Did you ever have someone in your life who took it upon themselves to know what was good for you all the time? I’ve had about 10 of these people over my nearly 40 years come into my life. Roommates, friends, bosses, teachers, spiritual directors, many of them well-meaning people in their own right, but many who would tear you down in an instant just to make a point about what they think is good for you. They will all too easily know what the answers for you are, but don’t really lift a finger to help you in your deep need for assistance.
For they preach but they do not practice.
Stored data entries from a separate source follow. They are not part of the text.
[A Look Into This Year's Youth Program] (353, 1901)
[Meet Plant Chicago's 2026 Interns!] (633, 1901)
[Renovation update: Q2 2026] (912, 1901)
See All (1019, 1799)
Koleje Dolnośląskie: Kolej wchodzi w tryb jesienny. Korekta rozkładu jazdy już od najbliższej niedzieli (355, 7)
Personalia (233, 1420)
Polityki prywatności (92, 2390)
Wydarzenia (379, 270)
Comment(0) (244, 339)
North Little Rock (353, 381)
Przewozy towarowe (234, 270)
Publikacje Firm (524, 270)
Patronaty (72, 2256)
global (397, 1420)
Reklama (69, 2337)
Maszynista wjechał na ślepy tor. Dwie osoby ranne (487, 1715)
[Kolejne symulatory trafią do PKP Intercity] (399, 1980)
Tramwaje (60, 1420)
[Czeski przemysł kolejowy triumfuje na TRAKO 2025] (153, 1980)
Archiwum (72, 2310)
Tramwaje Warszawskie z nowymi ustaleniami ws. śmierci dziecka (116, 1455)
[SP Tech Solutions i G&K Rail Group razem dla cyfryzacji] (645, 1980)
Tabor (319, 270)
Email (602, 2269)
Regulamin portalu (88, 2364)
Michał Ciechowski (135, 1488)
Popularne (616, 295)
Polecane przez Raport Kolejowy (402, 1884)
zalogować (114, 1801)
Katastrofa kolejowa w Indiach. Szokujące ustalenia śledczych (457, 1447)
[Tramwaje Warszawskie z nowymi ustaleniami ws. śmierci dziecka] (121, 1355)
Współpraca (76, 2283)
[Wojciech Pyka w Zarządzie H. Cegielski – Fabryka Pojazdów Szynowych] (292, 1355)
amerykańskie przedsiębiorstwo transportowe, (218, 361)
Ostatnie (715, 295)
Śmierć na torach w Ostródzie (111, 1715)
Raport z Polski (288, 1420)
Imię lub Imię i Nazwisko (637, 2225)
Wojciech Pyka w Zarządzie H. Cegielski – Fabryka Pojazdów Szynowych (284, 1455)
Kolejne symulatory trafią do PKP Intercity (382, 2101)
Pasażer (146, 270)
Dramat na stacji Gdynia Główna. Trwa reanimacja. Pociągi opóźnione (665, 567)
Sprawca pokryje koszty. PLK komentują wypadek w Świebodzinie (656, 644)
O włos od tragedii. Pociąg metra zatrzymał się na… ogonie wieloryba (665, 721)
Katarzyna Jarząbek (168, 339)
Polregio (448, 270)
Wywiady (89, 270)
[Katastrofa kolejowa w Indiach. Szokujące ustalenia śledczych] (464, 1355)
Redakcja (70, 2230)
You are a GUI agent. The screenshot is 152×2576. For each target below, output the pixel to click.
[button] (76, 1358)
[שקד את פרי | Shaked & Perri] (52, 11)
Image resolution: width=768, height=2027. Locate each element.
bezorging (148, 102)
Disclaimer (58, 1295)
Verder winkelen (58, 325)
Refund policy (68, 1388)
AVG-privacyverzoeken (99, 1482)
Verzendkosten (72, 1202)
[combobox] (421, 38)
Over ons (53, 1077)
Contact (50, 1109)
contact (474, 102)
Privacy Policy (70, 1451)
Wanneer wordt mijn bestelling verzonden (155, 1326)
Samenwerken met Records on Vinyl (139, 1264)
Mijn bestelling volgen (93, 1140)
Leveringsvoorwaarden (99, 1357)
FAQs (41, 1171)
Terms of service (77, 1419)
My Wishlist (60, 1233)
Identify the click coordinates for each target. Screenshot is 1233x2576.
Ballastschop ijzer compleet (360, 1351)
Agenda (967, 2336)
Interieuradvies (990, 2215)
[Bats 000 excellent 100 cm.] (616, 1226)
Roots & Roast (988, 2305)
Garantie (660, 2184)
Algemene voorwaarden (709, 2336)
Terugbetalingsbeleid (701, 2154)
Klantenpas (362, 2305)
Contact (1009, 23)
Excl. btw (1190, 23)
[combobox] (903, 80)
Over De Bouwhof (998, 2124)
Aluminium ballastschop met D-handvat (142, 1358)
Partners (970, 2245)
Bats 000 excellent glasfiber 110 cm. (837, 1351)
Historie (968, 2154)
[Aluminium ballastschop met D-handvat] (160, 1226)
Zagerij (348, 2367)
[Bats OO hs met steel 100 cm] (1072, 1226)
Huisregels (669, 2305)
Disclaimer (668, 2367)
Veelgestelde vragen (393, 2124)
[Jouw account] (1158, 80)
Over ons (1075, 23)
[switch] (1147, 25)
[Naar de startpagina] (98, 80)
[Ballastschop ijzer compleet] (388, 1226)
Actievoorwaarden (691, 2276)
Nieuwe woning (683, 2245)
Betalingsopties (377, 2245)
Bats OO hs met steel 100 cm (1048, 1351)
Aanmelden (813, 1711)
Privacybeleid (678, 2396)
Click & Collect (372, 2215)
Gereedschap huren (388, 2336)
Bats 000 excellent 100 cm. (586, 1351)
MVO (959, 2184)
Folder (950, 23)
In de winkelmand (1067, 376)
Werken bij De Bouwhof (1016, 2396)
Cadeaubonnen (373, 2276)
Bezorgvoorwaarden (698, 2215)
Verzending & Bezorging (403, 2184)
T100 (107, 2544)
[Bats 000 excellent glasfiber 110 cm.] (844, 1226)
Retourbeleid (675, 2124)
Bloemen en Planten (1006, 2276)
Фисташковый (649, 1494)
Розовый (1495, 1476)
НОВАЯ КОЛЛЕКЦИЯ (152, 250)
They tie up heavy burdens hard to carry
and lay them on people’s shoulders,
but they will not lift a finger to move them. — MT 23:6-10
Dorothy Day often remarked that if you are going to work with the homeless be prepared to work with some very difficult people. My mission trip crew often had to be restrained from acting like “the Americans who clearly knew better” than what they considered the more inferior local clientele (quite often they were very humbled by the simplest of tasks for the Nicaraguans).
Jesus is saying the same thing here. That it’s quite easy to tell someone that you know exactly what they should do instead of lifting a finger to suffer along with someone else and do some hard work that needs to be done.
We talk often about many who are “lost causes” in our society. These are people that we outside to the dregs of society, the kind of people that elegant people wouldn’t be caught dead with in the same neighborhood. At best, I might be able to throw some money at them and pity them, but I really don’t often really give any kind of care for these people. Most of us probably don’t.
I can’t recall the last time I learned the name of a homeless person, or listened to their story.
I’m apt to think if someone checks off that they’ve been arrested that they are probably someone i shouldn’t hire.
As the elderly get less “productive” do I ever really think beyond their career achievements to their personhood and wisdom?
Do I just forget about people that I don’t really HAVE to care about at all?
I’m embarrassed to say that I do.
And that I know what’s good for them, but wouldn’t dare move forward to help them really get some clothes on their back, food in their mouths, roofs over their heads…maybe even my own roof over their heads.
I pre-judge people without hearing who they are and what the circumstances are that have led them to where they are now.
And that right there, that breaking of a relationship with humanity, that is what we call sin.
And Jesus is all too familiar with seeing it from the religious leaders of his day.
I am not a better Pharisee nor scribe. These have been issues for all people to deal with and nobody has yet to stop the cycle of poverty that too often doesn’t get us angry, embittered or sad enough for others.
Today, may we continue to follow the example of Ruth who we mentioned yesterday and is mentioned again in our first reading. May we bless another with our time and efforts. May we challenge ourselves to become one with those that suffer and to move others to help us care and protect all those who are in need of protection and care.